S21A-2670
Fluid Substitution Modeling to Determine Sensitivity of 3D Vertical Seismic Profile Data to Injected CO­ at an active Carbon Capture, Utilization and Storage Project, Farnsworth field, TX.

Tuesday, 15 December 2015
Poster Hall (Moscone South)
Kimberley Kayle Haar, New Mexico Institute of Mining and Technology, Earth and Environmental Science, Socorro, NM, United States and Robert Scott Balch, New Mexico Institute of Mining and Technology, Petroleum Recovery Research Center, Socorro, NM, United States
Abstract:
The Southwest Regional Partnership on Carbon Sequestration monitors a CO2 capture, utilization and storage project at Farnsworth field, TX. The reservoir interval is a Morrowan age fluvial sand deposited in an incised valley. The sands are between 10 to 25m thick and located about 2800m below the surface. Primary oil recovery began in 1958 and by the late 1960’s secondary recovery through waterflooding was underway. In 2009, Chaparral Energy began tertiary recovery using 100% anthropogenic CO2 sourced from an ethanol and a fertilizer plant.
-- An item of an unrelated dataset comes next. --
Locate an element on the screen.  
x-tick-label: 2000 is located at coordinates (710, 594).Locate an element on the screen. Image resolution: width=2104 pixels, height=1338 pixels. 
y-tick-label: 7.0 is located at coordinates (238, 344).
This constitutes carbon sequestration and fulfills the DOE’s initiative to determine the best approach to permanent carbon storage.

One purpose of the study is to understand CO­2 migration from injection wells. CO plume spatial distribution for this project is analyzed with the use of time-lapse 3D vertical seismic profiles centered on CO2 injection wells. They monitor raypaths traveling in a single direction compared to surface seismic surveys with raypaths traveling in both directions. 3D VSP surveys can image up to 1.5km away from the well of interest, exceeding regulatory requirements for maximum plume extent by a factor of two. To optimize the timing of repeat VSP acquisition, the sensitivity of the 3D VSP surveys to CO2 injection was analyzed to determine at what injection volumes a seismic response to the injected CO­2 will be observable. Static geologic models were generated for pre-CO2 and post-CO2 reservoir states through construction of fine scale seismic based geologic models, which were then history matched via flow simulations. These generated static states of the model, where CO replaces oil and brine in pore spaces, allow for generation of impedance volumes which when convolved with a representative wavelet generate synthetic seismic volumes used in the sensitivity analysis.

Funding for the project is provided by DOE’s National Energy Technology Laboratory (NETL) under Award No. DE-FC26-05NT42591.